Problem: The answer must be every entry, given again word for word.

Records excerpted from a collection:
↓↓↓
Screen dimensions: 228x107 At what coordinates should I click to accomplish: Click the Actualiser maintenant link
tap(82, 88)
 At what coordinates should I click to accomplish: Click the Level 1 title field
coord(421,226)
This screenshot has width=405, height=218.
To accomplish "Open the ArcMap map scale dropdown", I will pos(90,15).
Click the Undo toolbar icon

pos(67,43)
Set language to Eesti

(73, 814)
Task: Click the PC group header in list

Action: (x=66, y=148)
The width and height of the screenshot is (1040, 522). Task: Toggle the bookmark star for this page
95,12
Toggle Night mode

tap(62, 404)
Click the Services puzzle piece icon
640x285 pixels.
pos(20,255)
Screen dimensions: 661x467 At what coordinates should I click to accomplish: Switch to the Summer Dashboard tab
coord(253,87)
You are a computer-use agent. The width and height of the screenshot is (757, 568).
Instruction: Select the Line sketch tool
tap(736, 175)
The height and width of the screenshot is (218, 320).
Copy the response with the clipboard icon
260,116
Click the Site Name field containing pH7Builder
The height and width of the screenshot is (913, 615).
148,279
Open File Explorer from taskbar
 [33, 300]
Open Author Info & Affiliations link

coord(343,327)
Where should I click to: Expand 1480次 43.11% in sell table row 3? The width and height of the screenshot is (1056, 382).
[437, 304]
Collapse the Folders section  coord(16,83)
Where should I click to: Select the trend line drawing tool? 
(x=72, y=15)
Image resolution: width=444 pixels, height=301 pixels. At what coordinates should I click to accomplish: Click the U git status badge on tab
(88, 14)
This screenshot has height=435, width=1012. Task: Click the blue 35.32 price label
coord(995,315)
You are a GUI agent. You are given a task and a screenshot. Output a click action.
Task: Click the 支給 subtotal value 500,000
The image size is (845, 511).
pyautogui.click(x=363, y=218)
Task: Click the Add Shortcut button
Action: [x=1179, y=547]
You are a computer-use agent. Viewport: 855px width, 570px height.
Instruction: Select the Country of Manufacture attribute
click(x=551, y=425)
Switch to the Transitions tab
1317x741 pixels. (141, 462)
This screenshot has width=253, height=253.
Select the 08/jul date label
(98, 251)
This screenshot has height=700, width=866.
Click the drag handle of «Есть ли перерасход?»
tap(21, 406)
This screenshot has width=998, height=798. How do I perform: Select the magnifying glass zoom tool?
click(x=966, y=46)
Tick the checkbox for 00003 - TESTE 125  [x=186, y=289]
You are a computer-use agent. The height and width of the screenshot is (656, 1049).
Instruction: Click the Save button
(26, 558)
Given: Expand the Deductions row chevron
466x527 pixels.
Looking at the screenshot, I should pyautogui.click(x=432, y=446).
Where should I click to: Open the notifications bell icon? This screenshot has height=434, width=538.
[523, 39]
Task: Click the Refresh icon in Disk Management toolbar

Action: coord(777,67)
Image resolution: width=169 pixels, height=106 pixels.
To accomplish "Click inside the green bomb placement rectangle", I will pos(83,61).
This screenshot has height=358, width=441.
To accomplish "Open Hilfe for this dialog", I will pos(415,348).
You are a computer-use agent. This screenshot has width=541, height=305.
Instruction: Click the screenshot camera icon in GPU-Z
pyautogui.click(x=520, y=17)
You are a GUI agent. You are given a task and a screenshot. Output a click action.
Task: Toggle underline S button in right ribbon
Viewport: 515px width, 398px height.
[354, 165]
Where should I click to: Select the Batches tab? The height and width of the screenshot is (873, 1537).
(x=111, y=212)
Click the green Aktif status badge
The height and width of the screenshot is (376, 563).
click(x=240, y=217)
↑↑↑
Solution to the exercise:
Screen dimensions: 228x107 At what coordinates should I click to accomplish: Click the Actualiser maintenant link
tap(82, 88)
 At what coordinates should I click to accomplish: Click the Level 1 title field
coord(421,226)
This screenshot has width=405, height=218.
To accomplish "Open the ArcMap map scale dropdown", I will pos(90,15).
Click the Undo toolbar icon

pos(67,43)
Set language to Eesti

(73, 814)
Task: Click the PC group header in list

Action: (x=66, y=148)
The width and height of the screenshot is (1040, 522). Task: Toggle the bookmark star for this page
95,12
Toggle Night mode

tap(62, 404)
Click the Services puzzle piece icon
640x285 pixels.
pos(20,255)
Screen dimensions: 661x467 At what coordinates should I click to accomplish: Switch to the Summer Dashboard tab
coord(253,87)
You are a computer-use agent. The width and height of the screenshot is (757, 568).
Instruction: Select the Line sketch tool
tap(736, 175)
The height and width of the screenshot is (218, 320).
Copy the response with the clipboard icon
260,116
Click the Site Name field containing pH7Builder
The height and width of the screenshot is (913, 615).
148,279
Open File Explorer from taskbar
 [33, 300]
Open Author Info & Affiliations link

coord(343,327)
Where should I click to: Expand 1480次 43.11% in sell table row 3? The width and height of the screenshot is (1056, 382).
[437, 304]
Collapse the Folders section  coord(16,83)
Where should I click to: Select the trend line drawing tool? 
(x=72, y=15)
Image resolution: width=444 pixels, height=301 pixels. At what coordinates should I click to accomplish: Click the U git status badge on tab
(88, 14)
This screenshot has height=435, width=1012. Task: Click the blue 35.32 price label
coord(995,315)
You are a GUI agent. You are given a task and a screenshot. Output a click action.
Task: Click the 支給 subtotal value 500,000
The image size is (845, 511).
pyautogui.click(x=363, y=218)
Task: Click the Add Shortcut button
Action: [x=1179, y=547]
You are a computer-use agent. Viewport: 855px width, 570px height.
Instruction: Select the Country of Manufacture attribute
click(x=551, y=425)
Switch to the Transitions tab
1317x741 pixels. (141, 462)
This screenshot has width=253, height=253.
Select the 08/jul date label
(98, 251)
This screenshot has height=700, width=866.
Click the drag handle of «Есть ли перерасход?»
tap(21, 406)
This screenshot has width=998, height=798. How do I perform: Select the magnifying glass zoom tool?
click(x=966, y=46)
Tick the checkbox for 00003 - TESTE 125  [x=186, y=289]
You are a computer-use agent. The height and width of the screenshot is (656, 1049).
Instruction: Click the Save button
(26, 558)
Given: Expand the Deductions row chevron
466x527 pixels.
Looking at the screenshot, I should pyautogui.click(x=432, y=446).
Where should I click to: Open the notifications bell icon? This screenshot has height=434, width=538.
[523, 39]
Task: Click the Refresh icon in Disk Management toolbar

Action: coord(777,67)
Image resolution: width=169 pixels, height=106 pixels.
To accomplish "Click inside the green bomb placement rectangle", I will pos(83,61).
This screenshot has height=358, width=441.
To accomplish "Open Hilfe for this dialog", I will pos(415,348).
You are a computer-use agent. This screenshot has width=541, height=305.
Instruction: Click the screenshot camera icon in GPU-Z
pyautogui.click(x=520, y=17)
You are a GUI agent. You are given a task and a screenshot. Output a click action.
Task: Toggle underline S button in right ribbon
Viewport: 515px width, 398px height.
[354, 165]
Where should I click to: Select the Batches tab? The height and width of the screenshot is (873, 1537).
(x=111, y=212)
Click the green Aktif status badge
The height and width of the screenshot is (376, 563).
click(x=240, y=217)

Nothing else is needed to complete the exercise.